Ballet should always be this exciting: San Francisco Ballet at New York City Center

I saw San Franciso Ballet several Saturdays ago (Oct 18), at the end of the company's tour to New York City, and the performance had me positively giddy afterwards. The work on the program was all work that I had seen the company dance before, but seeing the works with fresh eyes and getting absolutely wonderful performances from the company left me very excited in general.

In particular, I was thrilled with Christopher Wheeldon's Within the Golden Hour. It was new in May at San Francisco Ballet's New Works Festival, and I remember liking it but not being particularly enthusastic about it; at the time, I saw it at the tail end of the festival marathon, and much of the work from the festival had been pretty lackluster, so my brain by then was mostly numb to everything. This time around, I saw loads of invention, a surprise around every corner of the music, and overall a ballet put together with a wonderful sensitivity to music and structure. Much of the inventiveness came in the three pas de deux sections: the first was a playful duetset to a pizacatto musical piece, danced by Katita Waldo and Damian Smith. The pas de deux starts out like a tango that then unfurls into a quiet, but quick-moving romp through the space and the partnering. The second pas de deux was a mesmerizing, slow duet danced by Sarah van Patten and Pierre Francois Villanoba; it deliciously stretched out and lazed around the cello line of the music. The third pas de deux, danced by Tina LeBlanc and Joan Boada, mixed elements of the first two, as a kind of finishing statement of the movement presented. What I found most remarkable here was that the movement and steps seemed to unfold with the music surprisingly, yet perfectly: you don't expect to see what's next, but once you see it, you think it just works so satisfyingly well where it is.

Yuri Possokhov's Fusion, at the end of the New York program, was fun when I saw it at the New Works Festival in May and it fun here as well, but with the spectacular added dimension of Yuan Yuan Tan, who gave a mesmerizing performance (I had seen the other cast in San Francisco). The ballet is vaguely ethnic, with whirling dirvish dancers placed next to contemporary ballet dancers in pants and pointe shoes, and with music played by a band of non-classical instruments with drums and eastern instruments. My favorite moment remains the moody second movement, where the central ballerina - Yuan Yuan Tan here - throws herself into a "wall" of four dervish men, then is pushed back out in a ripple like motion. The pas de deux that Tan performs afterwards with Damien Smith is a marvel of precision and control. Smith, by the way, was the man of the evening, doing wonderful partnering duties in Golden Hour and Fusion, but dancing just as well on his own as well.

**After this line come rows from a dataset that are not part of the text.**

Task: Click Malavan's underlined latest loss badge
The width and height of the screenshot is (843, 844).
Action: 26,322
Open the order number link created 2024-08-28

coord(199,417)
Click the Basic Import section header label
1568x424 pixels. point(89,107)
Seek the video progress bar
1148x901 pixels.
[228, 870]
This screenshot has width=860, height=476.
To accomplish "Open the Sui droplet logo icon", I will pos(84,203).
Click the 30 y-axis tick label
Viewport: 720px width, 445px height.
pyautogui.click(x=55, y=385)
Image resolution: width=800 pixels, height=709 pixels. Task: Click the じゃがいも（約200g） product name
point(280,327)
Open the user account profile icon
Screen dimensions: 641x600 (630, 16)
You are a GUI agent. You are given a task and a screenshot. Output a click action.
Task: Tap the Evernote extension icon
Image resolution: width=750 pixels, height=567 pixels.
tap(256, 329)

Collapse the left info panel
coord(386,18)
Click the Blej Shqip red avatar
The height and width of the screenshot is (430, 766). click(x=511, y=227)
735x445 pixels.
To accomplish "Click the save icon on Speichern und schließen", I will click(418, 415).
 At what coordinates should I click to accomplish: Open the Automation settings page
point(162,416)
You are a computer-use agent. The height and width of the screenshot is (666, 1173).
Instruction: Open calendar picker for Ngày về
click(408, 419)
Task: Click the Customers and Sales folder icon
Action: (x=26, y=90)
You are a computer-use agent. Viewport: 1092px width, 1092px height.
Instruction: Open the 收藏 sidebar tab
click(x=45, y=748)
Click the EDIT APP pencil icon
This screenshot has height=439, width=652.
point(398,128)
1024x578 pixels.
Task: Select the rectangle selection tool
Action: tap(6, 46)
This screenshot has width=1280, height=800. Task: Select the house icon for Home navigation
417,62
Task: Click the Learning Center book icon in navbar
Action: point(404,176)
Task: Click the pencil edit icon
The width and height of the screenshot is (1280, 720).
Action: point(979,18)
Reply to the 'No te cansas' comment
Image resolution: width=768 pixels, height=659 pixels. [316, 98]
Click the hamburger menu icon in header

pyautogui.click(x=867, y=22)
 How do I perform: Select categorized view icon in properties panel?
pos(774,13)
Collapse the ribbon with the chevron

Divertmento No. 15 opened the evening and looked like the most traditional ballet on the program, with its tutus, tiaras and men in frilly tunics. However, the speed and devilish footwork of George Balanchine's choreography places Divert in the 20th century, and in a way showed the connection between "traditional" classicism and the contemporary aesthetics of Wheeldon and Possokhov. The performances of the principals here were a bit shaky - not everyone was able to wrap themselves around the quickness of the choreography, and many of them looked self concious and scared of the speed (except Frances Chung, who stood out from the pack in the third variation and pas de deux). I was most excited watching the corps de ballet, which moved with a surprising sense of musicality and urgency. The Minuetto in the middle of the ballet is usually treated as a minor distraction in between the principals' variations and their adagio, but here it was great: the corps work really embodied the kind of musical excitement inherent in the choreography.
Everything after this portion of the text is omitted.